将因果生成式语言模型转化为双向编码器，为BERT式架构提供了强大的替代方案。然而现有方法仍存在局限：缺乏对最优训练目标的共识，在大规模应用中遭遇灾难性遗忘，且难以灵活整合专业生成模型的庞大生态。本研究通过对Gemma3和Qwen3模型家族的系统性消融实验，揭示了成功适配的关键因素，特别指出常被忽略的先验掩码阶段的核心作用。为实现无需原始预训练数据的规模化适配，我们提出结合线性权重融合与轻量级多领域数据混合的双重策略，有效缓解灾难性遗忘。最终通过将编码器与专业因果模型融合，实现模态与领域特定能力的无缝迁移。这套适用于任意因果解码器LLM的开源方案催生了BidirLM系列——五个在文本、视觉及音频表征基准测试中全面领先的编码器模型。

English

Transforming causal generative language models into bidirectional encoders offers a powerful alternative to BERT-style architectures. However, current approaches remain limited: they lack consensus on optimal training objectives, suffer from catastrophic forgetting at scale, and fail to flexibly integrate the vast ecosystem of specialized generative models. In this work, through systematic ablations on the Gemma3 and Qwen3 families, we identify the key factors driving successful adaptation, highlighting the critical role of an often-omitted prior masking phase.
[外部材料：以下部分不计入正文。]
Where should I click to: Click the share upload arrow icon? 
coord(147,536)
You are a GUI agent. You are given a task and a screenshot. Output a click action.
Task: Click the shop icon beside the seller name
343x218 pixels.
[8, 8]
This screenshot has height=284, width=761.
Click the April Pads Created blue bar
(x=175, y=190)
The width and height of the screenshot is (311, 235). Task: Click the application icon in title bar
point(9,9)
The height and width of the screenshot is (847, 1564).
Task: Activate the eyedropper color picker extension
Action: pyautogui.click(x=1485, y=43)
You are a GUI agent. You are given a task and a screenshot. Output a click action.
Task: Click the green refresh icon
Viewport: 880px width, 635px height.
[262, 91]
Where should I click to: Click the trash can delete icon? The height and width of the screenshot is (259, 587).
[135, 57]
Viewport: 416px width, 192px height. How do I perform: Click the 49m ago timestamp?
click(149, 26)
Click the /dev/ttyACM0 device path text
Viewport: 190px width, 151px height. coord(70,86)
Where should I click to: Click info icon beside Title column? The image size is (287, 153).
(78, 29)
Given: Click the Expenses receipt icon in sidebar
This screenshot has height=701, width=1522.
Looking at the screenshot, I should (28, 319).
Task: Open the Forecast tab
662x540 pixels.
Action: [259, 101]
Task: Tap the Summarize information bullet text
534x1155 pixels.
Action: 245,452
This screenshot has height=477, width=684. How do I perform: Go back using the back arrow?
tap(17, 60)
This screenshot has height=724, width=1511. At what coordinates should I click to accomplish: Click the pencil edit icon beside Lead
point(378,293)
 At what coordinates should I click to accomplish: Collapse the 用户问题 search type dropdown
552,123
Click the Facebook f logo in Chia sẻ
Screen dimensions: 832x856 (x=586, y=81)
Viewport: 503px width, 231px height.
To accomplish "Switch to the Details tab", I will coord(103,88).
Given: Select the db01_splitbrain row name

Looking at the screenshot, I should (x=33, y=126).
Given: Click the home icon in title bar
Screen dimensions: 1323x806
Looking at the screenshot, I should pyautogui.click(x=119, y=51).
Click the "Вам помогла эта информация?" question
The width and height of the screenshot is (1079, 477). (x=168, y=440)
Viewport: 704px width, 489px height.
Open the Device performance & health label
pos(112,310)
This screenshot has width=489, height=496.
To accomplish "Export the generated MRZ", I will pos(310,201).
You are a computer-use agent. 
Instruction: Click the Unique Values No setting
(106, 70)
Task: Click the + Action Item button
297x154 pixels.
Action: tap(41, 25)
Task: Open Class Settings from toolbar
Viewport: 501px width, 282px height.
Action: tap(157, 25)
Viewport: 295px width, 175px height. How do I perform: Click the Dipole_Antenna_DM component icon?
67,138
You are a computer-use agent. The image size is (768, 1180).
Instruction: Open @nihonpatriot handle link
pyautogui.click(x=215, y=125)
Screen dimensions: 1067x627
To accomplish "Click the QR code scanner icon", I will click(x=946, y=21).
To scale this process without original pre-training data, we introduce a dual strategy combining linear weight merging with a lightweight multi-domain data mixture that mitigates catastrophic forgetting. Finally, we augment our encoders by merging them with specialized causal models, seamlessly transferring modality- and domain-specific capabilities. This open-source recipe, designed for any causal decoder LLM, yields BidirLM, a family of five encoders that outperform alternatives on text, vision, and audio representation benchmarks.